The region covers 12 local government areas, including Townsville, BurdekinCharters Towers and Palm Island, significant parts of Whitsunday, Isaac and Barcaldine and small sections of the Tablelands, Etheridge, FlindersHinchinbrook and Mackay (see Figure 2).

Local government is actively involved in NRM, including through statutory town planning, strategic environmental management planning, public education, regulating development, and managing open spaces, which includes controlling weeds and other pests. Specific examples in the region include managing wetlands, beaches and foreshores in Townsville, Burdekin and Bowen, and Townsville City Council’s community energy programmes (wind, solar and reflective roofing).

The Queensland Government is actively involved in natural resource planning, management and regulation, including funding NRM programmes, managing state lands (including protected areas), allocating natural resources (water, minerals, quarrying), providing extension and education programmes, and regulating the use of, and impacts on, natural resources (such as vegetation clearing and mining). One of its important roles is to provide up-to-date information and maps on natural resources, for example, regional ecosystems and soils, which form the basis for informed NRM planning and management decisions.

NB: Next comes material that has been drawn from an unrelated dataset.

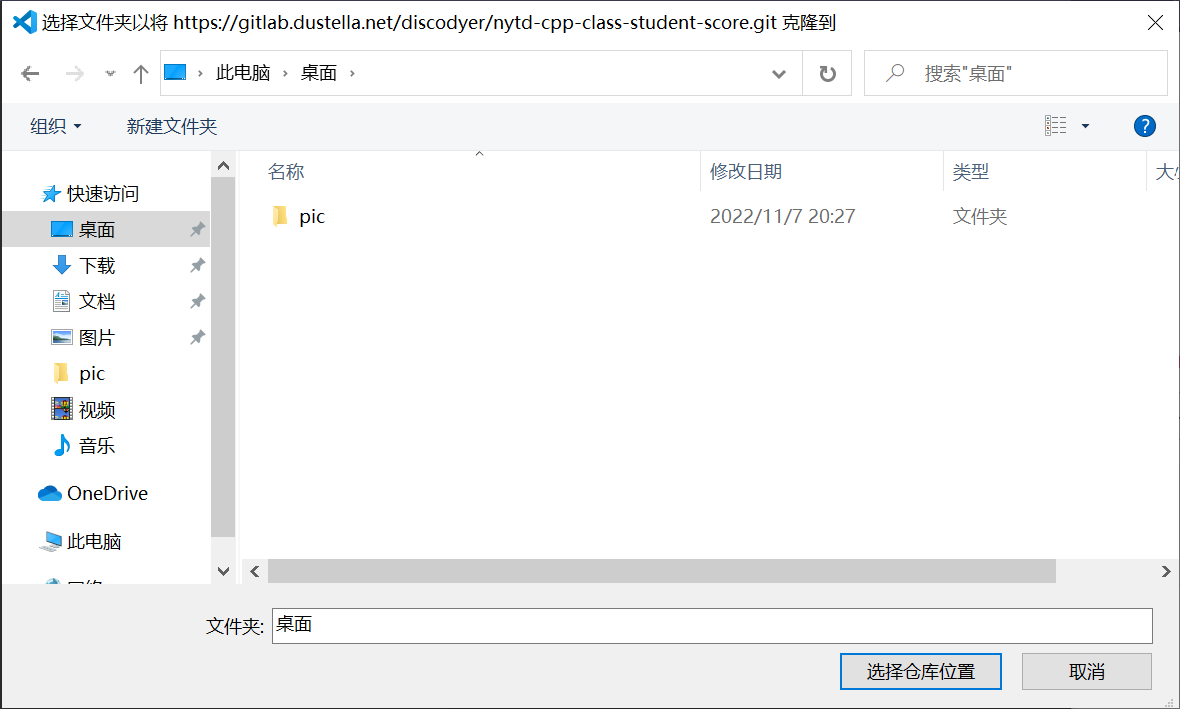Click the horizontal scrollbar in file list
1180x709 pixels.
click(661, 571)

The Australian Government provides national strategic direction through national plans such as the Reef 2050 Plan, oversees a threatened species programme, and World Heritage and other international agreements. It is a large investor in research and NRM activities, including funding universities, the Green Army, the National Landcare Programme, the 20 Million Trees Programme and projects to tackle invasive species.

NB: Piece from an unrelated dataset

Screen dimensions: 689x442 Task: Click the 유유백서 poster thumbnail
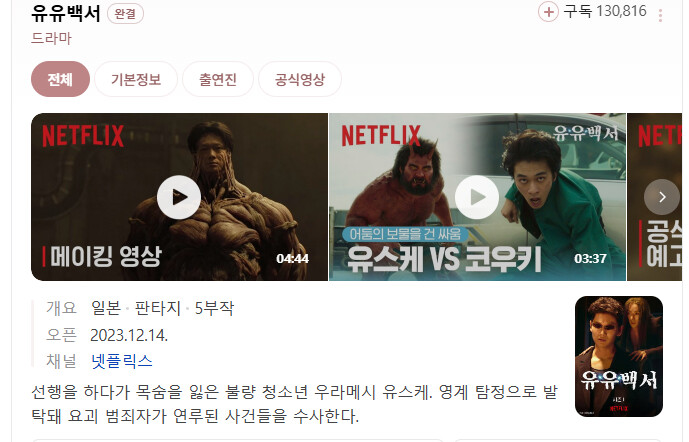tap(619, 356)
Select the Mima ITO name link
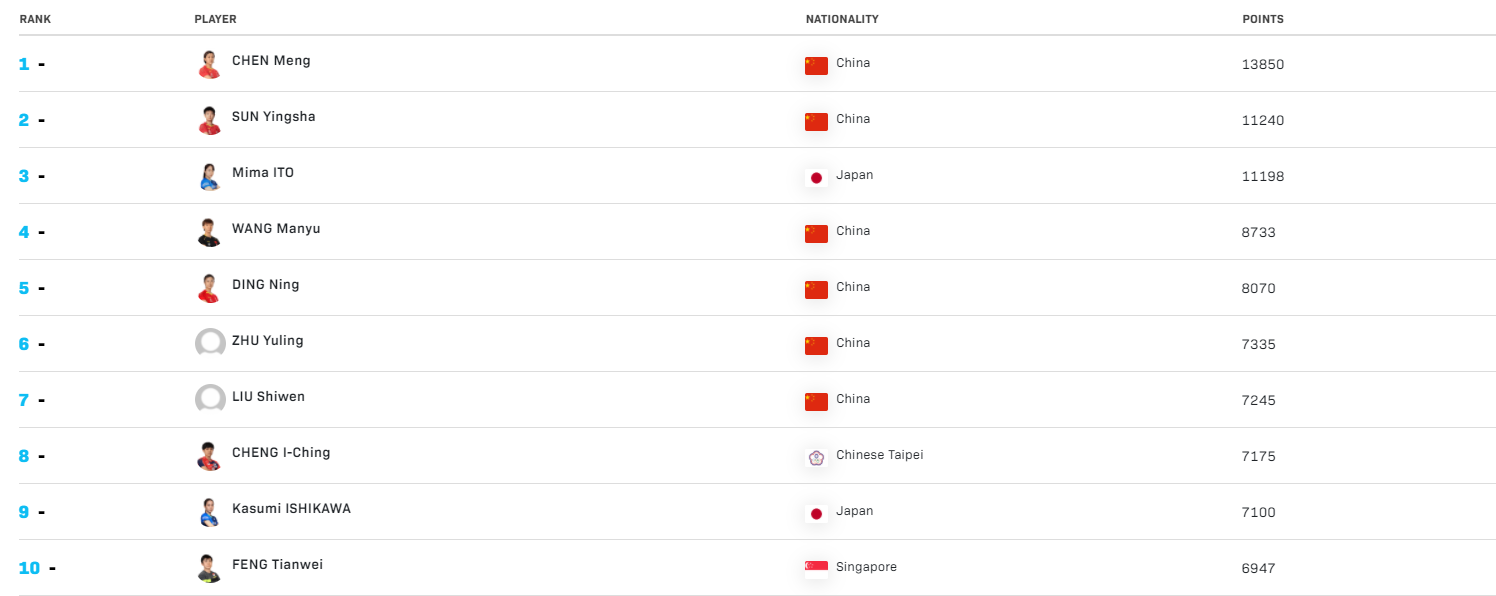The image size is (1496, 596). pyautogui.click(x=263, y=173)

The health of the GBR World Heritage Area is a major driver for funding NRM management in our region. The GBR Intergovernmental Agreement 2015 between the Australian and Queensland Governments reflects their shared responsibility for meeting the targets of the Reef 2050 Plan, which includes improving the quality of water leaving catchments that feed into the GBR. The Great Barrier Reef Water Science Taskforce identified that climate change is the most significant long-term threat to the GBR and improving water quality now will help build the GBR’s resilience and its ability to bounce back. The Taskforce identified that the greatest water quality risks to the reef are excess nutrients, fine sediments and pesticides (Great Barrier Reef Water Science Taskforce, and the Office of the Great Barrier Reef and Department of Environment and Heritage Protection , 2015).

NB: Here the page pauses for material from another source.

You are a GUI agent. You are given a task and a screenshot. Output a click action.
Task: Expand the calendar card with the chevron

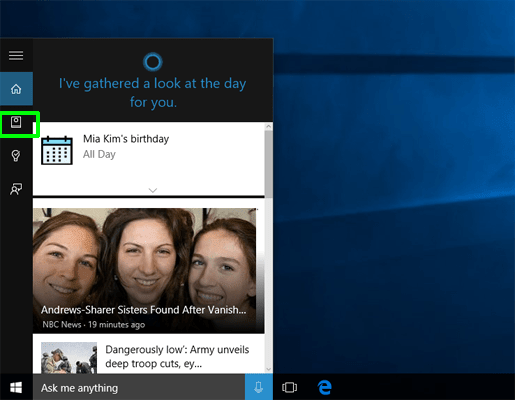pos(153,190)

Australian and Queensland governments’ investment makes it possible and achievable to understand natural resource values and threats, and to undertake innovative practices that lead to better management. However, it is critical that governments have strong connections with the region’s community so that they are aware of regional priorities when making NRM policies and decisions.  Our community has identified that the shifts in policy direction caused by changes in government, remain a barrier to long-term sustainable NRM.  Changes to government priorities can lead to funding cuts that impact upon worthwhile projects, and result in a loss of valuable scientific and technical research and information.